Kwakye believes that because people of marginalized identities do not see themselves reflected in meaningful research, such as medical or public health research, science has lost the engagement of a diverse population and retreats further into irrelevance.

Assistant Professor of Chemistry and Biochemistry Lisa Ryno believes that this underscores the need for the natural sciences to become more diverse and for scientists to become better communicators.

“You have to be reflective about who your audience is, and I think when we are trying to reach this diverse world,” Ryno said. “It makes sense that we need to have a diverse body of people doing that.”

Rosemond advocates for more hands-on approaches like course-based undergraduate research experiences, to even opportunities in the classroom. She recalls her postgraduate research experience designing an introductory chemistry course for a class of largely first-generation students and students of color. 

“It wasn’t a lecture, it was all working [in a lab] Monday, Wednesday, Friday, 50 minutes,” Rosemond said. “A lot of the students came to more of this practice-based idea about what chemistry is because science is a set of practices. It’s not just a memorization of things. For the people who were able to see it just as a set of practices, they were able to see themselves as people who were good at chemistry.”

Ryno, who is white, emphasized the urgency of calling out racist aggressions in the classroom and in labs.

“I would say I am a very passive person,” she said. “I don’t like conflict in general. However, my mentality has changed considerably in the last few years. … I would not allow that type of behavior to happen because I would be outwardly, vocally, wildly, reeling against it. I am sort of in a position of privilege to do that, because I’m a faculty member; I have power. I think using my power for that is the only use that really matters.”

In her efforts at creating an inclusive classroom, Kwakye has her students write out their personal learning goals for the class, which she uses to give individualized feedback on assignments. She also gives special attention to quieter students and helps them prepare something to say ahead of time that they would be confident contributing to class discussion.

Rosemond says that she learns from the knowledge students share from their classes in other areas, like Africana Studies or Anthropology. 

“The fact that we’re at a liberal arts college and being able to pull in things that you’ve learned from all of your other classes in the discussion — it just makes the discussion richer,” she said.

Professors can also learn from students’ assessments of their teaching. Rosemond argues that ensuring student voices are heard in listening sessions and other spaces is a central goal of institutional change in STEM, and this is beginning to be incorporated through Oberlin’s HHMI Departmental Action and Reflection Teams.

The purposes of fostering an inclusive classroom are profound and multi-dimensional. For Ryno, teaching is a way to express her own authenticity in hopes that her students will be open to her in turn. 

“I don’t know how else to say it,” she said. “I like taking care of people.
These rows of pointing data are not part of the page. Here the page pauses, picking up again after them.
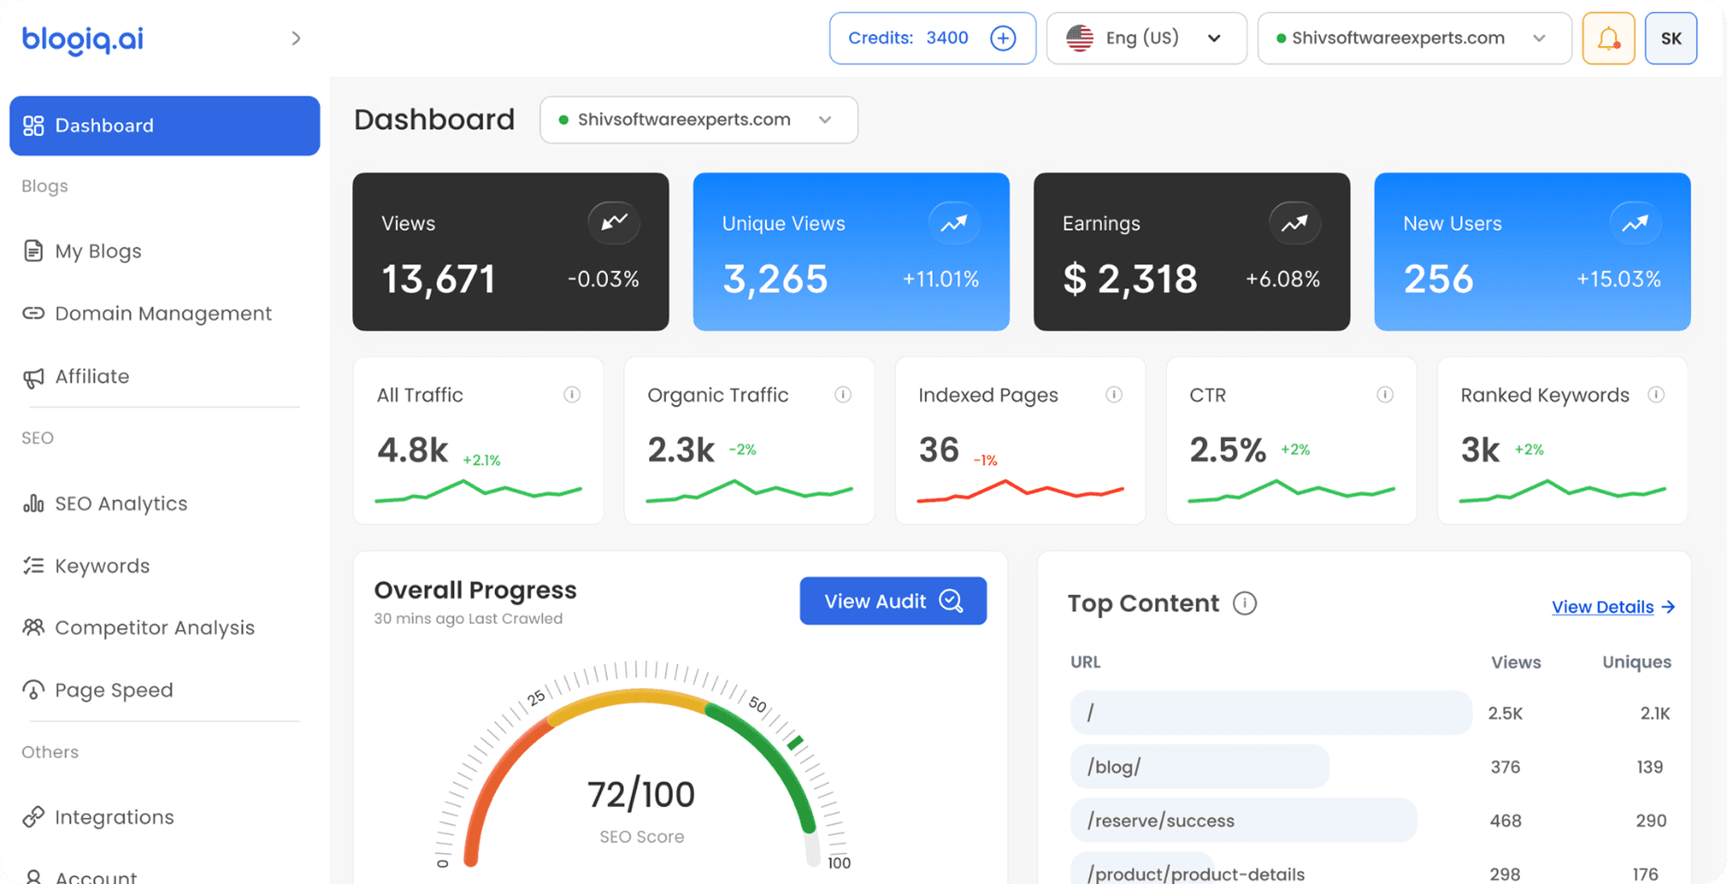Open the Indexed Pages info tooltip

(1114, 395)
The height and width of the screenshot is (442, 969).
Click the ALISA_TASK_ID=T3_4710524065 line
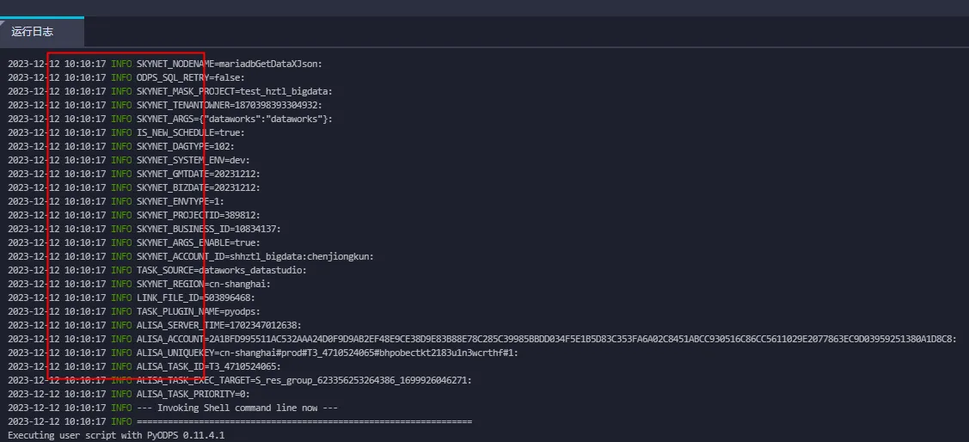(208, 366)
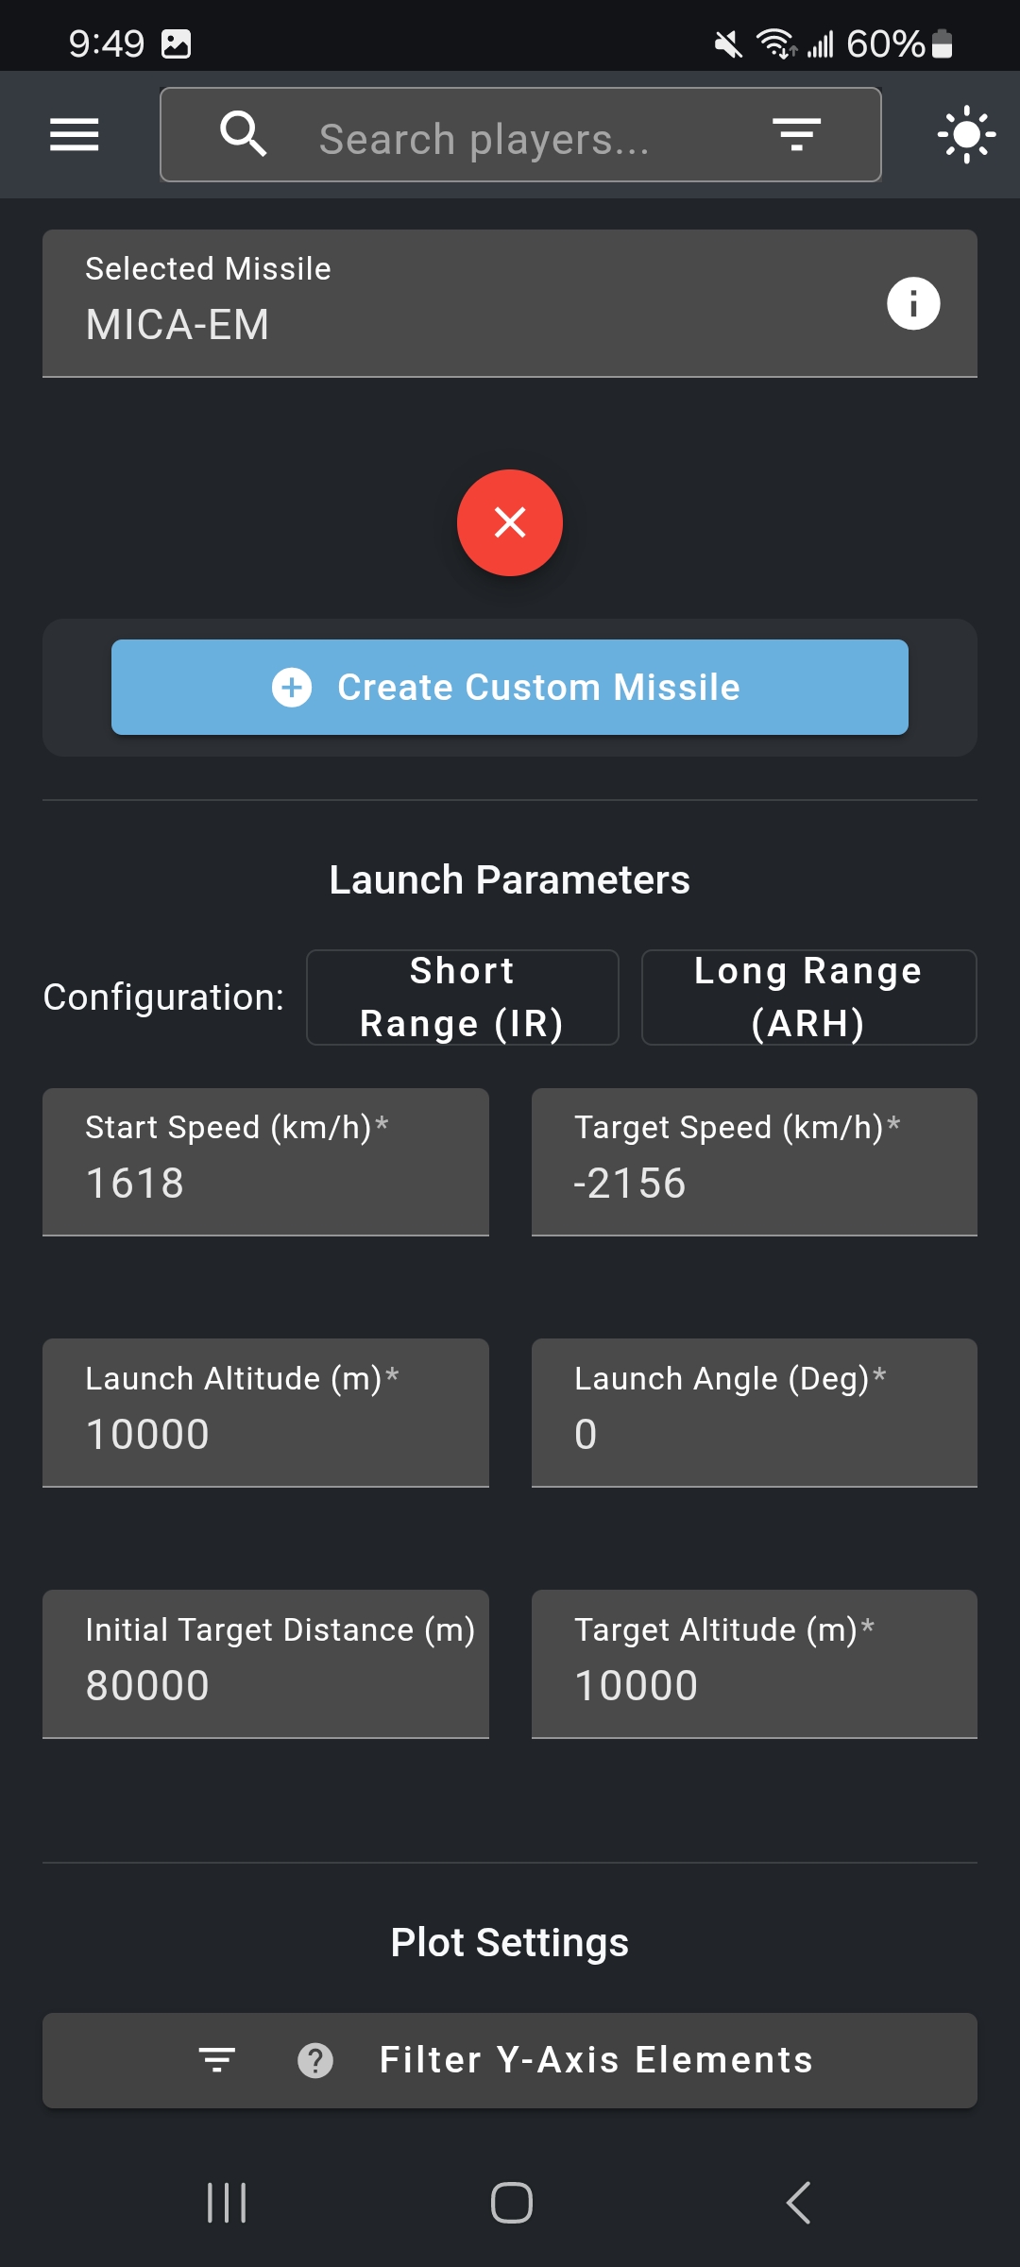Show MICA-EM missile info icon
This screenshot has height=2267, width=1020.
pos(913,303)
I’ve learned to share parts of myself.”

Rosemond argues that her purpose as a science educator has everything to do with exploring how to fulfill her responsibilities to others. She is driven by an urge for justice, an admiration for biology, and a desire for students to see themselves as more than enough.

“Think about your why,” she said. “And let that guide you when you’re having to do something that’s really new and hard. … Where some people try something and it doesn’t work, they just go back to what they used to do — as opposed to thinking about what didn’t work. That’s taking a more scientific approach to teaching.”